Animal lovers in today’s world are a curious breed. Many dote on their dogs and cats, demand equal rights for horses and apes – and then happily devour pigs and chickens. So how are we truly
supposed to think of and treat animals?
Animalkind:What We Owe to Animals explores the crucial ethical differences between humans and animals. Occupying the middle ground between extreme egalitarianism and outright dismissal, the book instead advocates a position of respect for animals, treatment not afforded to the current inhabitants of factory farms and animal labs.

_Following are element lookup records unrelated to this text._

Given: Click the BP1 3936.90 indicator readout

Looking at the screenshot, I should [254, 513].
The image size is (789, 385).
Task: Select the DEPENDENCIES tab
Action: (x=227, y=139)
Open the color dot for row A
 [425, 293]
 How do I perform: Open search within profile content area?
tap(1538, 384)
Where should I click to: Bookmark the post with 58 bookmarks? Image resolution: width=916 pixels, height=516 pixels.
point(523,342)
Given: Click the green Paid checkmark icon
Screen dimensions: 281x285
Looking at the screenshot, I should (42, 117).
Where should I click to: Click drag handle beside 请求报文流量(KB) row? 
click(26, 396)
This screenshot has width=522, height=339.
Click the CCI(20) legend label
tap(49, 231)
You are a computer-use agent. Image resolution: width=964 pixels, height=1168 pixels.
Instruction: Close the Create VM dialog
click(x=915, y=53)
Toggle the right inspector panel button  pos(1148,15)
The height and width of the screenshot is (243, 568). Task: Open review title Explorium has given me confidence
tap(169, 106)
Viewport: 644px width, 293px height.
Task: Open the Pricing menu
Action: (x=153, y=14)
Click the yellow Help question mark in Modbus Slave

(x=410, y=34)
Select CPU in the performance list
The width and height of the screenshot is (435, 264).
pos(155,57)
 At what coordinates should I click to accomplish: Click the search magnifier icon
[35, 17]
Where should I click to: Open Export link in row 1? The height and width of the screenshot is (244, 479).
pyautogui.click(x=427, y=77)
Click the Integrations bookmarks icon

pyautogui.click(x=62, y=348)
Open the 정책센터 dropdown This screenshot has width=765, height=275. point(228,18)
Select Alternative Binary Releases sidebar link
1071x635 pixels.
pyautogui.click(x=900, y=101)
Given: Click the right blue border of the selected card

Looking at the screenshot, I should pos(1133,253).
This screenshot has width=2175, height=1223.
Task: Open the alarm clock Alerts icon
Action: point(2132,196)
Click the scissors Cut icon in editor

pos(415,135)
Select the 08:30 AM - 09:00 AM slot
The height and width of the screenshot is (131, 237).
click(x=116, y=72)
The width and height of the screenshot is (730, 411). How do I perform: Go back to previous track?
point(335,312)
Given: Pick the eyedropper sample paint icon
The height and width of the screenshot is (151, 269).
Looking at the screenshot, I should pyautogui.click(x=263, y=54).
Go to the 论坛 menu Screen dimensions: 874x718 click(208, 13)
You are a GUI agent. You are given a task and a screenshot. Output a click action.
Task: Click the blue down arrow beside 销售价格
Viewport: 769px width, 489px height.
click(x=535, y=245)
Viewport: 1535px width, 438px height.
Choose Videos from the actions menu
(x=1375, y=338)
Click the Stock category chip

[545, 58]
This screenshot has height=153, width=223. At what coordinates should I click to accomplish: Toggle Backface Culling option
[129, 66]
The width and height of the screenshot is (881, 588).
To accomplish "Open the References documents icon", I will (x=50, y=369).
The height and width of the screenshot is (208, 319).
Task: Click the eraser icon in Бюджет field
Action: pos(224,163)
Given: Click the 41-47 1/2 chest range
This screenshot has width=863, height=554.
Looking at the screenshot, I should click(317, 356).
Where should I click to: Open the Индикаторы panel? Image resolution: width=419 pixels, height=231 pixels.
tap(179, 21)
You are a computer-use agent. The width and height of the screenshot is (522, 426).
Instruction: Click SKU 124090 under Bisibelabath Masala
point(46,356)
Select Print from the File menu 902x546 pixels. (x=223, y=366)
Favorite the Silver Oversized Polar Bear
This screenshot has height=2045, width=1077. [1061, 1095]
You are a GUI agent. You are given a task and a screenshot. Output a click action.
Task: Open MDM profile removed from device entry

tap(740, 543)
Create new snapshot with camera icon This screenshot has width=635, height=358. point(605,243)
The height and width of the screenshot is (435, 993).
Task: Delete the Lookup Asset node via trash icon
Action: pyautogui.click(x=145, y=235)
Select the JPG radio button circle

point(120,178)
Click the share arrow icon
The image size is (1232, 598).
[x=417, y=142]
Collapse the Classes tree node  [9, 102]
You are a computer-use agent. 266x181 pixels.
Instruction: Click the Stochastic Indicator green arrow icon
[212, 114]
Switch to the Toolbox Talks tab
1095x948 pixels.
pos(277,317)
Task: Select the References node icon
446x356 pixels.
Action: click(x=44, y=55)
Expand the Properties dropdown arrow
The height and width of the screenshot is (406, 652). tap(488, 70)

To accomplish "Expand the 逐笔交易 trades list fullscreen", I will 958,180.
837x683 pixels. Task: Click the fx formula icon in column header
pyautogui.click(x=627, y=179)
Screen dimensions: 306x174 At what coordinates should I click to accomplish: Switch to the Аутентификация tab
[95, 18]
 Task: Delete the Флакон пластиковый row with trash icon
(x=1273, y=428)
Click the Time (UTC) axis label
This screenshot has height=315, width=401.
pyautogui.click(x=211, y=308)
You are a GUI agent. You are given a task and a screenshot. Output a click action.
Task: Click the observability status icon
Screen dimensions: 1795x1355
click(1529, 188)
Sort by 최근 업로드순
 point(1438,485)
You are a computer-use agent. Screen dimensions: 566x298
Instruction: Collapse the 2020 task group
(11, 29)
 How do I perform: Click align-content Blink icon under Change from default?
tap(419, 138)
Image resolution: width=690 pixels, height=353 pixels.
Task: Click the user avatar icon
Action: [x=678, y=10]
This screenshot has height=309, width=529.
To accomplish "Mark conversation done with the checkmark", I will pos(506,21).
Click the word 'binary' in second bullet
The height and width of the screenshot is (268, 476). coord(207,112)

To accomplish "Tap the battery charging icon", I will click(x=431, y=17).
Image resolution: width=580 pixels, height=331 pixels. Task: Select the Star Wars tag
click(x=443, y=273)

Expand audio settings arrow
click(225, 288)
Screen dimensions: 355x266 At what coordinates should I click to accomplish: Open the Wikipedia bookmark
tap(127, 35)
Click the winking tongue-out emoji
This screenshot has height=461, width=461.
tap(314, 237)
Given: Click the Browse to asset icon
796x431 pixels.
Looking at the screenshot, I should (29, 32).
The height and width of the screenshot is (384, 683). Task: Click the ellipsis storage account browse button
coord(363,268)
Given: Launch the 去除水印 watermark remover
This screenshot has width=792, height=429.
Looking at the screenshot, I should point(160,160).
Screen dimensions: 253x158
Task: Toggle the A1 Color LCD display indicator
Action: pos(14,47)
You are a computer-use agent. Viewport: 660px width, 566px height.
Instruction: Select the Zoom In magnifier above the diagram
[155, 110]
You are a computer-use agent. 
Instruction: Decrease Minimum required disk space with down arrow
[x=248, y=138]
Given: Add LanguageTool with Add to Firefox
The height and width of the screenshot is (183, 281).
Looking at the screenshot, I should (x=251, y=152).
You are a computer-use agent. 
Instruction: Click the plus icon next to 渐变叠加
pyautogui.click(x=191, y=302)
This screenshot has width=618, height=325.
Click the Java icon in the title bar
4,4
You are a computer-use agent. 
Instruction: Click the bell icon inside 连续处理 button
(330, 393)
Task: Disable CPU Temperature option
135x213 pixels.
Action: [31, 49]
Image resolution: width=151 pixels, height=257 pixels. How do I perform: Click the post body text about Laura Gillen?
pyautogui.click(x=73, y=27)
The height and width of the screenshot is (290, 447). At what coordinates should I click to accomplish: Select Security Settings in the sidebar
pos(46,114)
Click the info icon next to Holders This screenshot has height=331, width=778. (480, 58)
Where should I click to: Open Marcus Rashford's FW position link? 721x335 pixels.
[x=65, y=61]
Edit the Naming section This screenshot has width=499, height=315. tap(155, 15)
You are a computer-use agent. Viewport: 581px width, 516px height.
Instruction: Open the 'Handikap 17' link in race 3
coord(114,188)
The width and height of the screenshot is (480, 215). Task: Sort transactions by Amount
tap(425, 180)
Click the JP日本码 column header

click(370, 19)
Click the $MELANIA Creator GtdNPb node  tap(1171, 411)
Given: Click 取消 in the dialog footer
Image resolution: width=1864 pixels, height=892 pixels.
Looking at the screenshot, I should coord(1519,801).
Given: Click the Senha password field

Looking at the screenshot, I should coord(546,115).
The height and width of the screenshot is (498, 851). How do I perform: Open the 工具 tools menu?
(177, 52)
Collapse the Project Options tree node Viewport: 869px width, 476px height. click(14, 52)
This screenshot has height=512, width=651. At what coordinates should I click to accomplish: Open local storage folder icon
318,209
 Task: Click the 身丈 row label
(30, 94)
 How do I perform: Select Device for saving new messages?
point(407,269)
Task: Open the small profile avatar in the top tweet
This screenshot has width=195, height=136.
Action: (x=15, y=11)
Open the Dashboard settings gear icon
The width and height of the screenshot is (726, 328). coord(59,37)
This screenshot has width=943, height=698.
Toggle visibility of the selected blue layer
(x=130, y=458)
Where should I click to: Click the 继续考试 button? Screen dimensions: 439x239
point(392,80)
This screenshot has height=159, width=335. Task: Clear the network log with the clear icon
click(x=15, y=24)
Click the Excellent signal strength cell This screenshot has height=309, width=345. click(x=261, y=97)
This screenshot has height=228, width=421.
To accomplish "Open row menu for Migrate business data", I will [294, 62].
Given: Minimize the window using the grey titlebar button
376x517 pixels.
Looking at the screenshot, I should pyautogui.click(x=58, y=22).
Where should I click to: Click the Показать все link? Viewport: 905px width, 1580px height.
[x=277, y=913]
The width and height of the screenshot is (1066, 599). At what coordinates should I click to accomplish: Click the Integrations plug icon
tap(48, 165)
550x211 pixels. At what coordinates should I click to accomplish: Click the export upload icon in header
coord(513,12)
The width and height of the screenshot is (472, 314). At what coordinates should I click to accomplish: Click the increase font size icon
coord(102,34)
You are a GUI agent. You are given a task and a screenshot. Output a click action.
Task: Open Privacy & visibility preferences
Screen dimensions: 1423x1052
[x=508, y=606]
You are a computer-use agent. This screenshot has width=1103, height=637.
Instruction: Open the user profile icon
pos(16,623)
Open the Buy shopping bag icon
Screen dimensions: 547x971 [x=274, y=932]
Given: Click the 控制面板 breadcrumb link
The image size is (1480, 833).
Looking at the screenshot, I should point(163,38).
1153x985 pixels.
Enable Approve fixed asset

Starting from the beginning, when animals were first used as resources, Kazez takes us on a fascinating journey through the history of animal exploitation. After illustrating how the relatively benign exploitation of animals became malignant, she reveals the startling fact that livestock and feedcrops now occupy a full third of the earth’s land surface. With so many animals at our mercy – and the environment hanging in the balance – there is more reason than ever to take a fresh look at our complex and contradictory relationship with animals.
While providing a serious philosophical discussion of a sensitive issue, the book also covers lighter topics, from Descartes’s dinner menu to Montezuma’s albino zoo and the author’s personal dietary struggles. Animalkind ultimately urges us to revere all forms of life, the human kind as well as the animal kind, while respecting important differences.